Der unbereinigte Gender-Pay-Gap lag 2025 bei 16 Prozent und hat sich damit gegenüber de Vorjahr nicht weiter geschlossen. "Wie das Statistische Bundesamt (Destatis) mitteilt, erhielten Frauen mit 22,81 Euro einen um 4,24 Euro geringeren durchschnittlichen Bruttostundenverdienst als Männer (27,05 Euro)."
Eine tiefergehende Analyse zeigt, dass fast zwei Drittel des Verdienstunterschieds strukturell bedingt sind. Sie sind unter anderem "darauf zurückzuführen, dass Frauen häufiger als Männer in Branchen, Berufen und Anforderungsniveaus arbeiten, in denen schlechter bezahlt wird. Zum anderen arbeiten Frauen häufiger in Teilzeit, was auch mit geringeren durchschnittlichen Bruttostundenverdiensten einhergeht."
Für das übrige Drittel des Verdienstunterschiedes haben die Analyst:innen keine Erklärung. "Dieser unerklärte Teil entspricht dem bereinigten Gender-Pay-Gap von sechs Prozent. So viel weniger verdienten Arbeitnehmerinnen im Durchschnitt auch bei vergleichbarer Tätigkeit, Qualifikation und Erwerbsbiografie weniger als ihre männlichen Kollegen.

#### AUFGABE 1:
Gib für jede der Aussagen (a), (b) und (c) an, ob sie mit dem Lesetext übereinstimmt, und belege dein Ja oder Nein mit den entscheidenden Worten des Lesetexts im genauen Wortlaut. (a) Frauen erhielten 2025 einen durchschnittlichen Bruttostundenverdienst von 22,81 Euro. (b) Etwa die Hälfte des Verdienstunterschieds ist strukturell bedingt. (c) Der bereinigte Gender-Pay-Gap beträgt sechs Prozent.
#### AUFGABE 2:
Gib den Abschnitt des Lesetexts wieder, der mit „Eine tiefergehende Analyse“ beginnt und bis „ihre männlichen Kollegen.“ reicht, und tausche dabei „Branchen“ gegen „Wirtschaftszweigen“ aus.
#### AUFGABE 3:
Welche Stelle teilt laut Lesetext die Verdienstzahlen für Frauen und Männer mit?
Die Einträge sind eigenständiges Material und gehören nicht zum Lesetext.

#### EINGABEDATEN:

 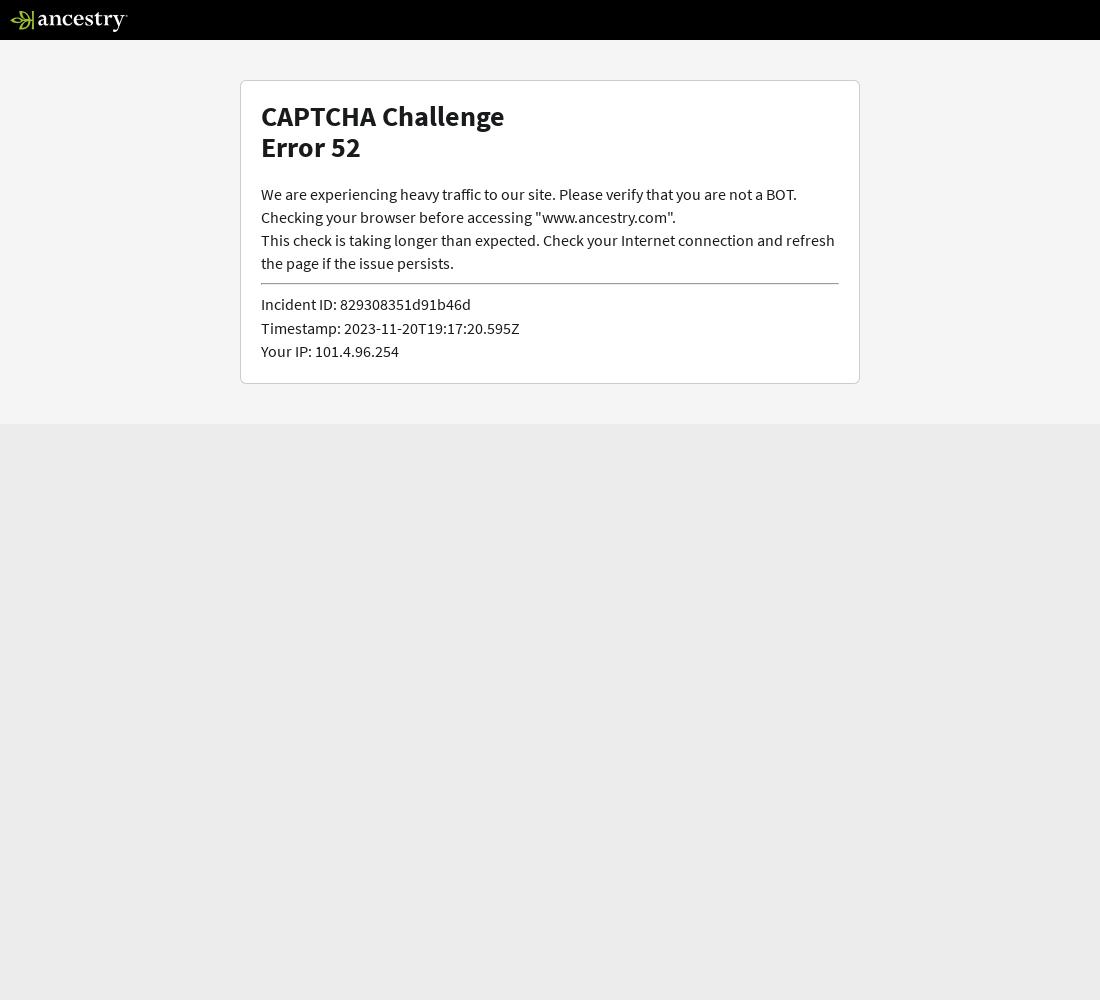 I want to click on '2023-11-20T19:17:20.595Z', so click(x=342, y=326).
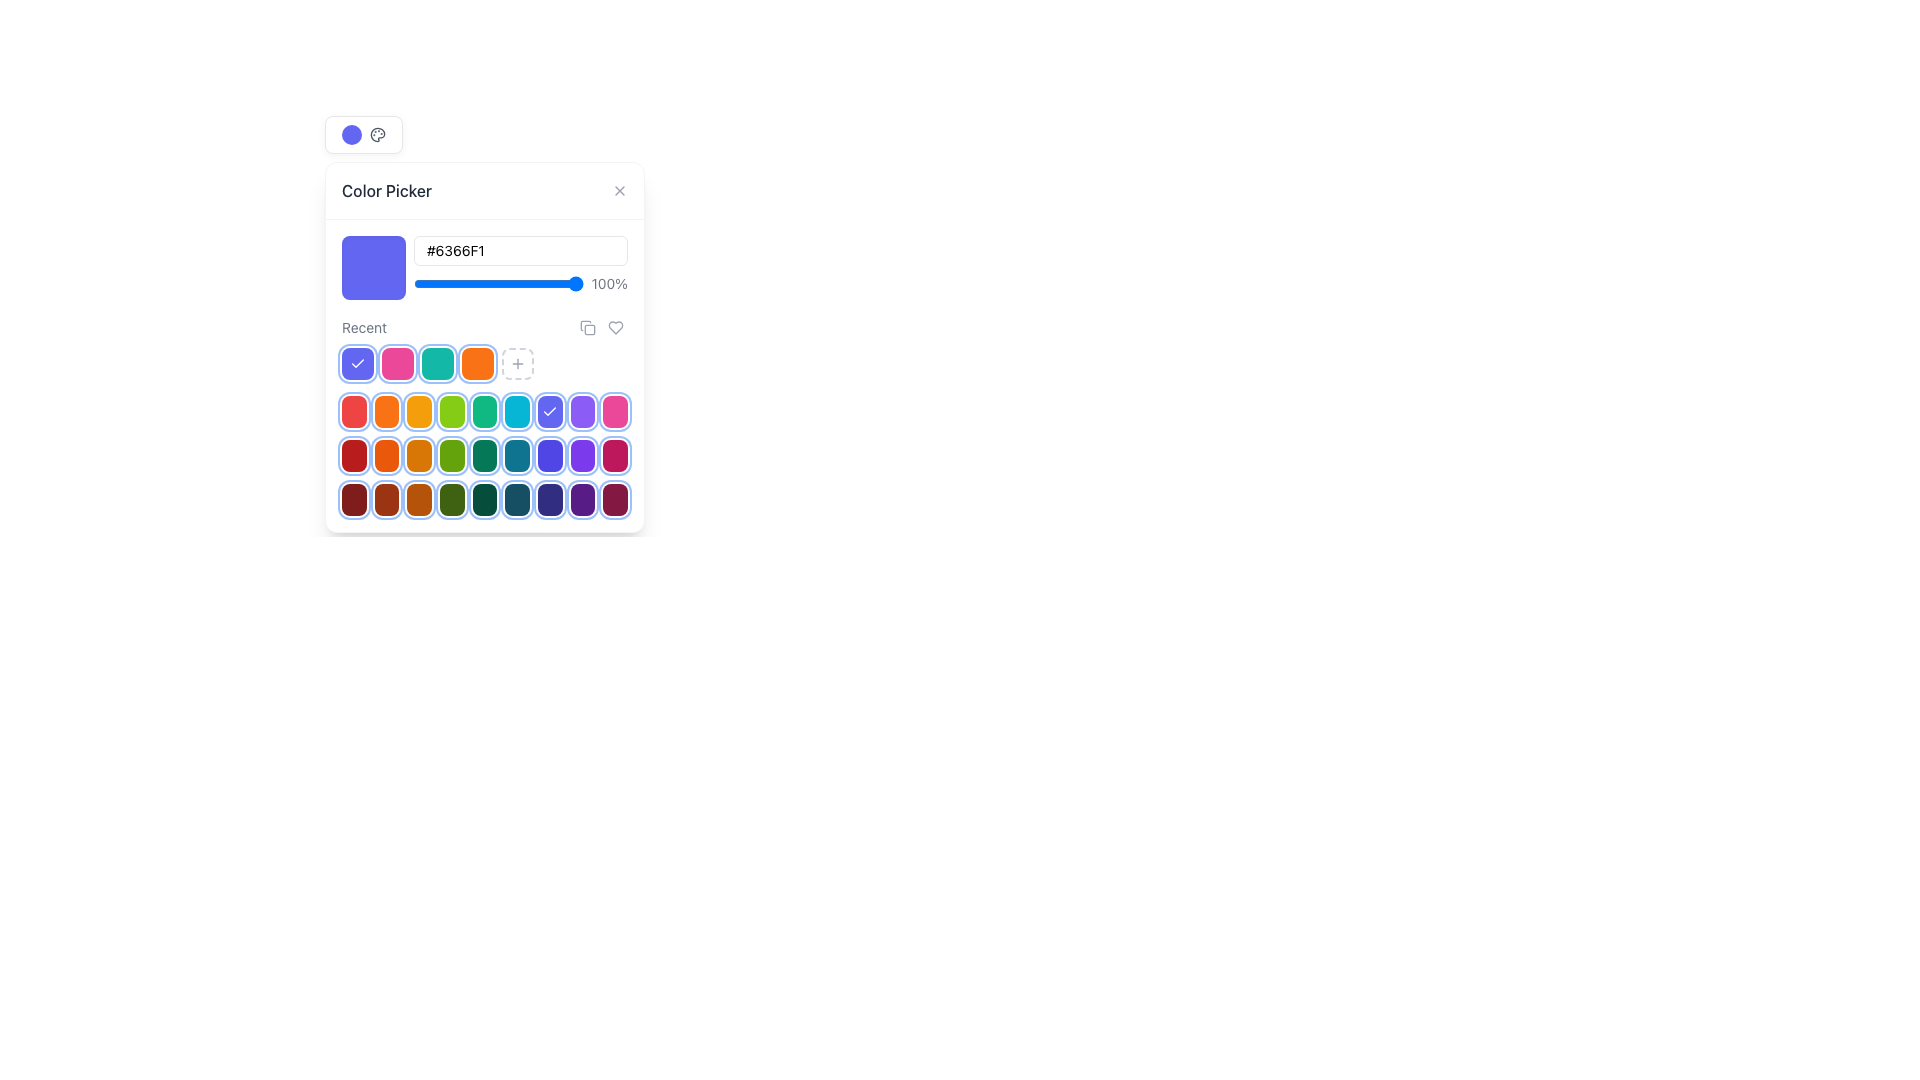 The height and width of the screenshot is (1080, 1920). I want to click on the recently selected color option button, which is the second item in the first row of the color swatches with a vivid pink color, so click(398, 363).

...

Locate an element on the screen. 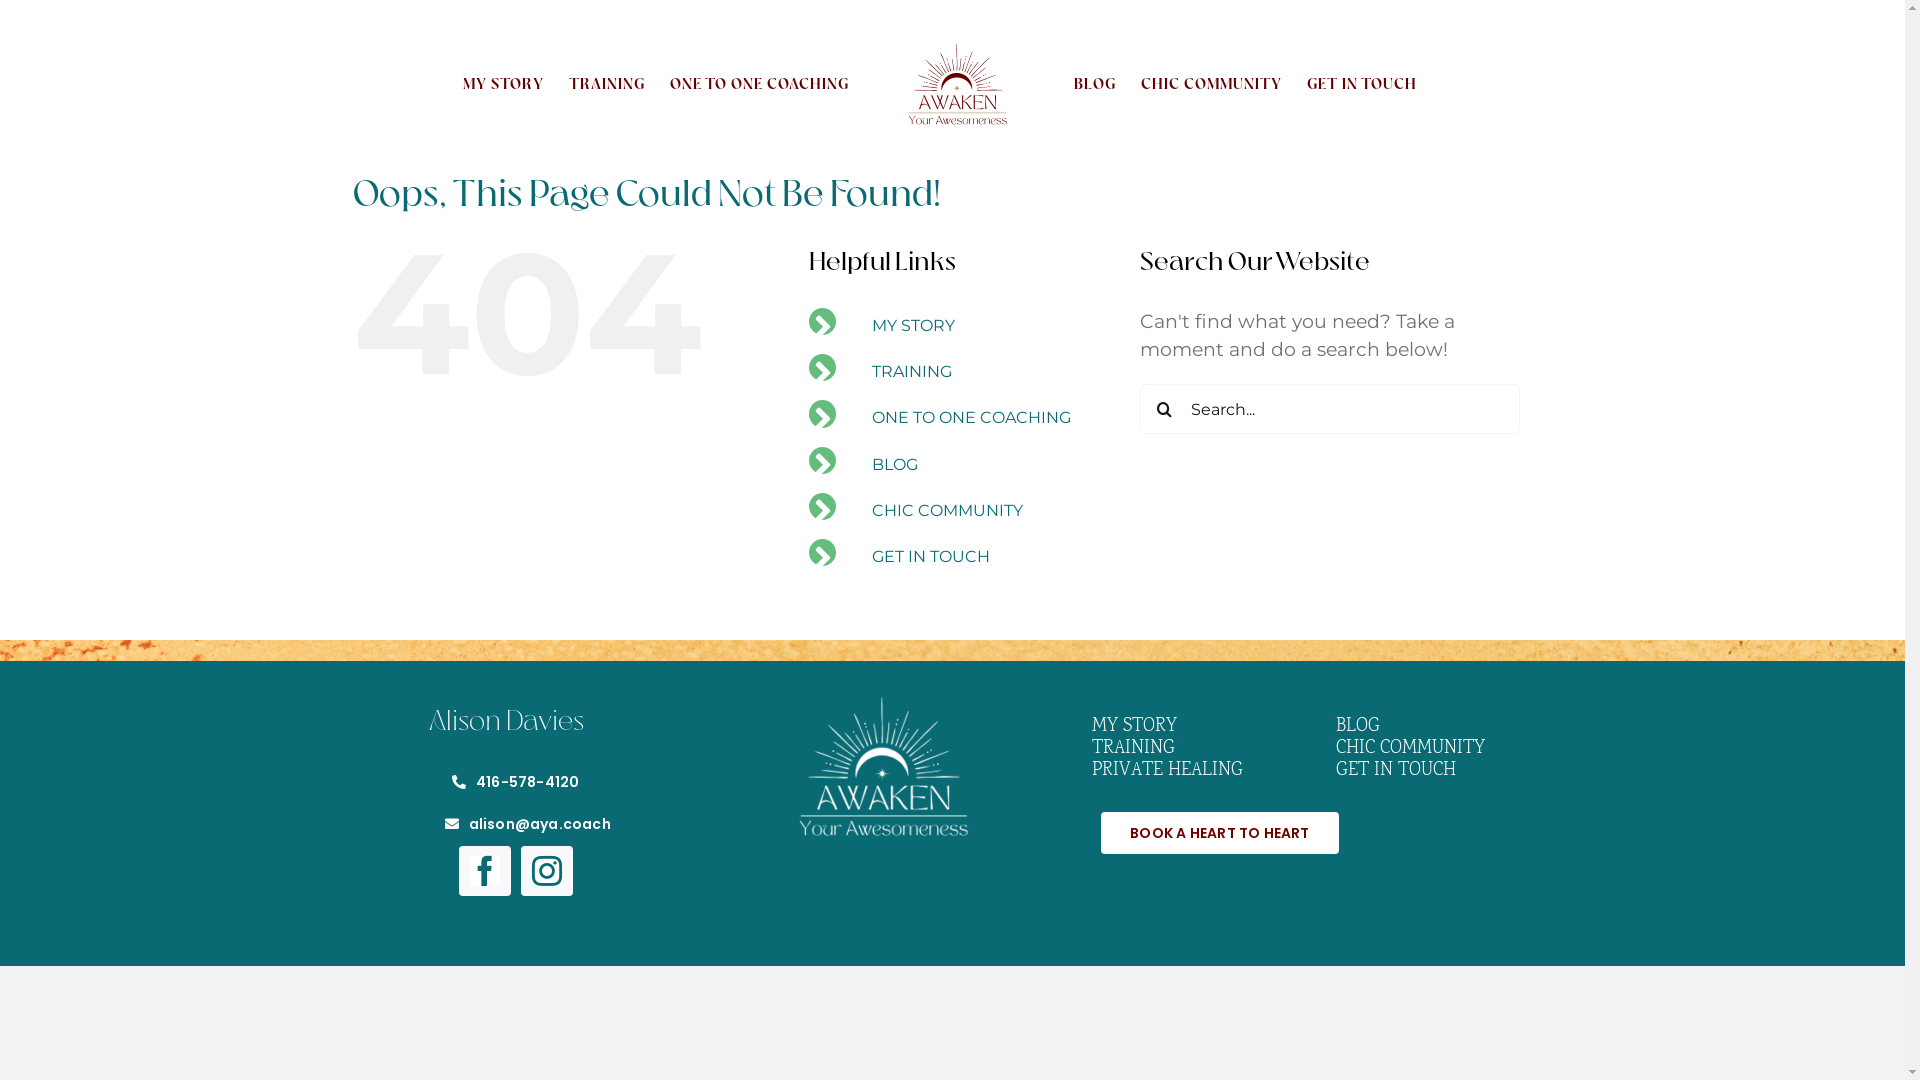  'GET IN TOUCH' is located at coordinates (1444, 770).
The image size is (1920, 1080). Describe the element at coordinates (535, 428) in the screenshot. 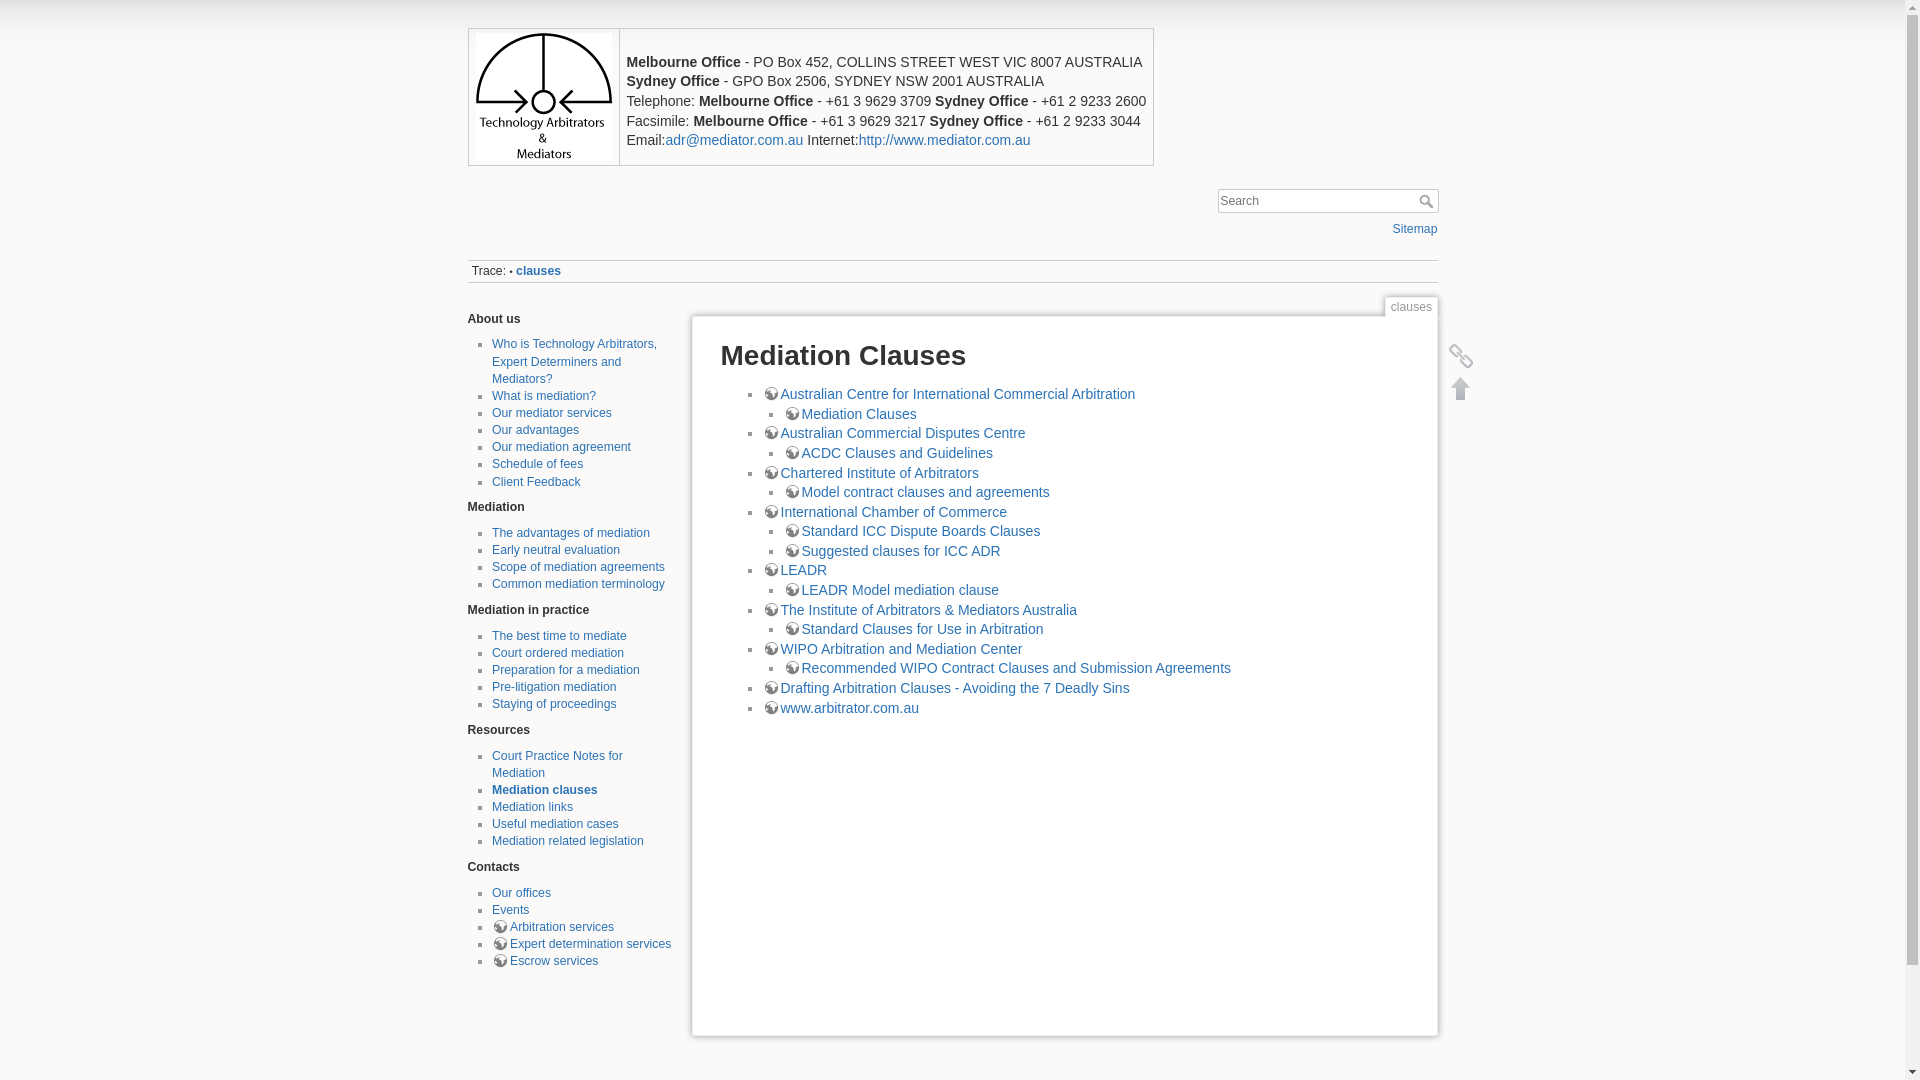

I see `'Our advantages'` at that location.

#### ANTWORT 1:
(a) Ja: „erhielten Frauen mit 22,81 Euro einen um 4,24 Euro geringeren durchschnittlichen Bruttostundenverdienst als Männer (27,05 Euro)“
(b) Nein: „fast zwei Drittel des Verdienstunterschieds strukturell bedingt“
(c) Ja: „Dieser unerklärte Teil entspricht dem bereinigten Gender-Pay-Gap von sechs Prozent.“

#### ANTWORT 2:
Eine tiefergehende Analyse zeigt, dass fast zwei Drittel des Verdienstunterschieds strukturell bedingt sind. Sie sind unter anderem "darauf zurückzuführen, dass Frauen häufiger als Männer in Wirtschaftszweigen, Berufen und Anforderungsniveaus arbeiten, in denen schlechter bezahlt wird. Zum anderen arbeiten Frauen häufiger in Teilzeit, was auch mit geringeren durchschnittlichen Bruttostundenverdiensten einhergeht."
Für das übrige Drittel des Verdienstunterschiedes haben die Analyst:innen keine Erklärung. "Dieser unerklärte Teil entspricht dem bereinigten Gender-Pay-Gap von sechs Prozent. So viel weniger verdienten Arbeitnehmerinnen im Durchschnitt auch bei vergleichbarer Tätigkeit, Qualifikation und Erwerbsbiografie weniger als ihre männlichen Kollegen.

#### ANTWORT 3:
Das Statistische Bundesamt (Destatis).